Learn how to relax in the evening and create a routine that signals to your body that it’s time to wind down. Experiment with things like taking a warm bath, reading, or practicing relaxation techniques.

Make sure your sleep environment is conducive to quality sleep by minimizing noise, light, and distractions.

Limit screen time before bedtime and avoid stimulating activities that can interfere with sleep quality.

Exercise

Find several types of exercise that you enjoy and work them into your daily routine, whether it’s walking, jogging, yoga, dancing, weight lifting, or swimming.

Start with manageable goals and slowly build on your workouts to achieve these goals.

Schedule regular exercise sessions throughout the week to promote consistency and accountability.

Take care to listen to your body and what it’s telling you. If you have aches and pains then you may need to take a few days off from your workouts to prevent injury.

Tips For Incorporating “PLEASE” Into Daily Life

Set reminders or alarms on your phone to prompt you to attend to each component of “PLEASE” throughout the day. For example, set an alarm just before lunchtime to remind you to eat a healthy, balanced meal.

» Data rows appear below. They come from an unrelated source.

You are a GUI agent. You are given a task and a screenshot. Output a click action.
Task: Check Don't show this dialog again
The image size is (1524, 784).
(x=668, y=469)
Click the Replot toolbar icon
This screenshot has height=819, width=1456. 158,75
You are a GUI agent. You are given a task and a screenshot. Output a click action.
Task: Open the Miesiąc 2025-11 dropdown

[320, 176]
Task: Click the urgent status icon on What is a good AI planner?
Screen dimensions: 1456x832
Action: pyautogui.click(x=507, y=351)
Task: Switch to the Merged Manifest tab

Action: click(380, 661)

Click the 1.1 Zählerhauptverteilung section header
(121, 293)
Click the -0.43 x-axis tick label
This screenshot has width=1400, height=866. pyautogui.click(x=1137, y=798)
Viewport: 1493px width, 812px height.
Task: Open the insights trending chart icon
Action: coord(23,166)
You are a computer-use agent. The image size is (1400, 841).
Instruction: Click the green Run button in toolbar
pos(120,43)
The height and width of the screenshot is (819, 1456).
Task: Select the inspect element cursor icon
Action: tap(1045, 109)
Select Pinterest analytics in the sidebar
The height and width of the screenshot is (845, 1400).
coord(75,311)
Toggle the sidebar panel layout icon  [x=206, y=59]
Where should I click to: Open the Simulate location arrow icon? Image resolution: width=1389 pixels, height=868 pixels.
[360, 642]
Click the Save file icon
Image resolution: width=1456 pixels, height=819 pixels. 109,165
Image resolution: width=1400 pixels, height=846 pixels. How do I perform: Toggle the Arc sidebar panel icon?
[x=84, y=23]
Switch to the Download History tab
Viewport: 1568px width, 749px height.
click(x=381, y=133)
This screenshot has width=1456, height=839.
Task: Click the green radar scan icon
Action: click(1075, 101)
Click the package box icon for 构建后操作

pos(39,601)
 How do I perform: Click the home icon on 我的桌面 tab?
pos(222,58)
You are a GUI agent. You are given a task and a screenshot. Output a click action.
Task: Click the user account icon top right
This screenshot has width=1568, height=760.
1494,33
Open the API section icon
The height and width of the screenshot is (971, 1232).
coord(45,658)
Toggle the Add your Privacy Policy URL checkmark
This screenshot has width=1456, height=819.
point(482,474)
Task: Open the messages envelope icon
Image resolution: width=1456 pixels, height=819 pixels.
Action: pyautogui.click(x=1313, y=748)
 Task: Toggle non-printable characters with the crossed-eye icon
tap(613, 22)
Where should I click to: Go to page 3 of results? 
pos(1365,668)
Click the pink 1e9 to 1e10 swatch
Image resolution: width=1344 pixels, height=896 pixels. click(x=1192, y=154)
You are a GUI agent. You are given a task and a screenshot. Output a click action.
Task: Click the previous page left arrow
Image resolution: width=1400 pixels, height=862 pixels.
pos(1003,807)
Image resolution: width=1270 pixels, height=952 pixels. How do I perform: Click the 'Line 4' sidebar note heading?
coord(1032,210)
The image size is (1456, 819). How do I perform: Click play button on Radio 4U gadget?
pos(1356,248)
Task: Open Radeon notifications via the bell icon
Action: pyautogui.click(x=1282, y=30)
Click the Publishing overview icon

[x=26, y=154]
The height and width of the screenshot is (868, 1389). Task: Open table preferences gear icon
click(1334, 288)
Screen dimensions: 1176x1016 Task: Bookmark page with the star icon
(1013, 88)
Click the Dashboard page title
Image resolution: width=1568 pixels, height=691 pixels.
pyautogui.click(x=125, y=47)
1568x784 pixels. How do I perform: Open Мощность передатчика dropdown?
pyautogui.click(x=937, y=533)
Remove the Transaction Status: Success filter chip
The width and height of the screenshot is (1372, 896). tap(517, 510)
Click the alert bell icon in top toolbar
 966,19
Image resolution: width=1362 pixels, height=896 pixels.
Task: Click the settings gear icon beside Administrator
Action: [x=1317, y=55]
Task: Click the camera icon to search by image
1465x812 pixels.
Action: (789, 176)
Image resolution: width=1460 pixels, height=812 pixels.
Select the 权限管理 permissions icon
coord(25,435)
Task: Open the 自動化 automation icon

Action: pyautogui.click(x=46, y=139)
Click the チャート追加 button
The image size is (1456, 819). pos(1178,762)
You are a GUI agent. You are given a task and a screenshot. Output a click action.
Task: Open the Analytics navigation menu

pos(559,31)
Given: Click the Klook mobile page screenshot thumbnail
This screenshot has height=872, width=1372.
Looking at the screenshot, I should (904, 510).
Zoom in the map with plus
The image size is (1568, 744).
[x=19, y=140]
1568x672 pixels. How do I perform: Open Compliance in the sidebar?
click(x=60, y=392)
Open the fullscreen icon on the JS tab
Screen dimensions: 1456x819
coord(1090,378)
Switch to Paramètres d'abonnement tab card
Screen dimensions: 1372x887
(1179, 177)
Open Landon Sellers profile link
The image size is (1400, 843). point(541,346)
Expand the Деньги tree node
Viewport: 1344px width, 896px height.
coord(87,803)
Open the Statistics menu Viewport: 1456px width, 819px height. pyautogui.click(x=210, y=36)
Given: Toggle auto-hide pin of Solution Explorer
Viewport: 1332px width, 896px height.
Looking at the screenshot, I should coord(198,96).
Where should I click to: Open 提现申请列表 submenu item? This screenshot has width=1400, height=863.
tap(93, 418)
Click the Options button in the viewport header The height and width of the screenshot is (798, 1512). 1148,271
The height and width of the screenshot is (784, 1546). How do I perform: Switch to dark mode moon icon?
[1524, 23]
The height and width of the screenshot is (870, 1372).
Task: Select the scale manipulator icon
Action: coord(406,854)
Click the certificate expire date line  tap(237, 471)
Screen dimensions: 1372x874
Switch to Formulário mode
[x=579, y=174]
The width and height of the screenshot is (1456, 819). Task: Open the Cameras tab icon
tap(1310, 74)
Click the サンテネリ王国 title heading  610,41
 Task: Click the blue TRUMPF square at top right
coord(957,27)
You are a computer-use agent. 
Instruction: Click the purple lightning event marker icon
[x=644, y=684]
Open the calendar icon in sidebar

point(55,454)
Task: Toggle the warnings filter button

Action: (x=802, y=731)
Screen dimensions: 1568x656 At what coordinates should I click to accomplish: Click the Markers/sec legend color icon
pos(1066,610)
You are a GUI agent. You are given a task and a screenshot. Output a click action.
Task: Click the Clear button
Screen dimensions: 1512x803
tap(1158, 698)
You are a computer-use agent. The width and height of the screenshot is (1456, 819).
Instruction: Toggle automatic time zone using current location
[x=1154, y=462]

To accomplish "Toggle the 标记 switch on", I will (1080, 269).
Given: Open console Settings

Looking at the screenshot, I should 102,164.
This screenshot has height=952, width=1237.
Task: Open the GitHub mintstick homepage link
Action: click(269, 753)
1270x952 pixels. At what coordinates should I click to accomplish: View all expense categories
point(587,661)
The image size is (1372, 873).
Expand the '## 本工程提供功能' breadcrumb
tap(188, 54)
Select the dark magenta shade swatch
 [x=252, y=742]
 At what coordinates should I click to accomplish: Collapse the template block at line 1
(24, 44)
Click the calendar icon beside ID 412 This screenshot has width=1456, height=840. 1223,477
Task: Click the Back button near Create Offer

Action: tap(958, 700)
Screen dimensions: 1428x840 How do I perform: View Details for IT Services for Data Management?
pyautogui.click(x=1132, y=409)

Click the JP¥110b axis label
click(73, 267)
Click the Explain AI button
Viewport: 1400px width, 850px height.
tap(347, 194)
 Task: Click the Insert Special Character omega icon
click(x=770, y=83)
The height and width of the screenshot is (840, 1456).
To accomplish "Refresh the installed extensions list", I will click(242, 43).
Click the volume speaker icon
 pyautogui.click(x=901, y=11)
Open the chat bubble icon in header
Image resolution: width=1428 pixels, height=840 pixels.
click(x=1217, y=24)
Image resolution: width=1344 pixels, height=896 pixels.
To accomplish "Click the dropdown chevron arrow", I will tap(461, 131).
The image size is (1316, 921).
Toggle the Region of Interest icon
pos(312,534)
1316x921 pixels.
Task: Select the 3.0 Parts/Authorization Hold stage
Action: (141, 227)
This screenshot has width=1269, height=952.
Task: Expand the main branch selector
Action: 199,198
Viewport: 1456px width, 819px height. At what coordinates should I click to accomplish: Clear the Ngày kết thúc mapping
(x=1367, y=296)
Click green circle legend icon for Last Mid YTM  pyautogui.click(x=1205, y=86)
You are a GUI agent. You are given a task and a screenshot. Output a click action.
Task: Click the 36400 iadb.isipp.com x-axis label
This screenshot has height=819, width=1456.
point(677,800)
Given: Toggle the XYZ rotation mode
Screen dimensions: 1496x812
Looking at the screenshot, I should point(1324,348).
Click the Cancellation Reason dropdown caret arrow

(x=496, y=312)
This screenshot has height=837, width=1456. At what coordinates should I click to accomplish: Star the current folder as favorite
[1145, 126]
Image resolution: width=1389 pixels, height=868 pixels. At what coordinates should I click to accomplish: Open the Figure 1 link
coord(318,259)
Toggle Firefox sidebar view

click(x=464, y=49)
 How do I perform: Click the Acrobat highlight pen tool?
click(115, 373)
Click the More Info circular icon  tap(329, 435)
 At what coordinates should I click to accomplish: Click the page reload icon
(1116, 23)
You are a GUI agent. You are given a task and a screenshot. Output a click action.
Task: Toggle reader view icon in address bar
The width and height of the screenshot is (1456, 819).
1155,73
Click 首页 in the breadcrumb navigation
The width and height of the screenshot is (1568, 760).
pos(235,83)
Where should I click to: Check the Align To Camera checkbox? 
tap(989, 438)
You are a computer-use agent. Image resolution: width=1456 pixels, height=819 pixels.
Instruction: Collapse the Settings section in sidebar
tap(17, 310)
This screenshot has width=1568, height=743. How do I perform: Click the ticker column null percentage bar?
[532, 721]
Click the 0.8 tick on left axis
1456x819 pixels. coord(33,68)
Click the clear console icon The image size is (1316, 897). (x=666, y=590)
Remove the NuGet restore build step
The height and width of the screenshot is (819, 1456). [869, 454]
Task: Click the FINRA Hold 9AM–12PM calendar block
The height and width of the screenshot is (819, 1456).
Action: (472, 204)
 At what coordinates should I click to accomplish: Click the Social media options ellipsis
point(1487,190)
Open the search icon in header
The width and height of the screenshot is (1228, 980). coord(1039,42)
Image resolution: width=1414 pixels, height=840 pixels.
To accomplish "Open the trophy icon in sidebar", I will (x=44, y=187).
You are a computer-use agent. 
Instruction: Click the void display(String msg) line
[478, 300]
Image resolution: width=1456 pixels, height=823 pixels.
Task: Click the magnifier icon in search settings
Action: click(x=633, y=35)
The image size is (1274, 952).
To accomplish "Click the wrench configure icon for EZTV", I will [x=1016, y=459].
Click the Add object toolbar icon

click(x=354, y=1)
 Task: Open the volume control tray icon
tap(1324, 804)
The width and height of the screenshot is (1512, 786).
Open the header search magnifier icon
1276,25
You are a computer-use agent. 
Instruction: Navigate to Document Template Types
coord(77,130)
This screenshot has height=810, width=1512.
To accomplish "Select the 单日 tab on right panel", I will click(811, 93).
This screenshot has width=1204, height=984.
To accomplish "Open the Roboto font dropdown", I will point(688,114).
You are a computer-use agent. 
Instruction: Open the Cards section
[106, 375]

Keep a journal or checklist so you can follow your progress and celebrate the little victories along the way.

Prioritize self-care by scheduling pleasant activities that relieve stress and bring joy into your life.

Seek support from friends, family, or a therapist to help hold you accountable and encourage you on your journey. Don’t be ashamed to ask for help if you struggle along the way.

Recognize that change takes time and be patient with yourself as you work to incorporate “PLEASE” into your life.

Identify potential obstacles or triggers that may hinder your ability to practice self-care and develop strategies to overcome them.

Always remember that self-care isn’t selfish. Self-care is essential for maintaining your overall well-being and resilience in the face of BPD symptoms.

Exercise helps mental health

Final Thoughts

Among the skills taught in DBT, the “PLEASE” skill stands out as a practical and effective tool for promoting emotional stability and well-being. By addressing basic physical and behavioral needs like sleep, nutrition, and self-care, “PLEASE” empowers people to proactively manage emotional dysregulation and reduce impulsive behaviors. For those with BPD embarking on their healing journey, incorporating “PLEASE” into a self-care routine can enhance resilience and stability.

By prioritizing physical and emotional wellness, people with BPD can gain greater control over their lives. This increased control allows for long-term growth and fulfillment. I encourage anyone struggling with BPD to explore DBT and the “PLEASE” skill, remembering that healing is possible with dedication, support, and self-compassion.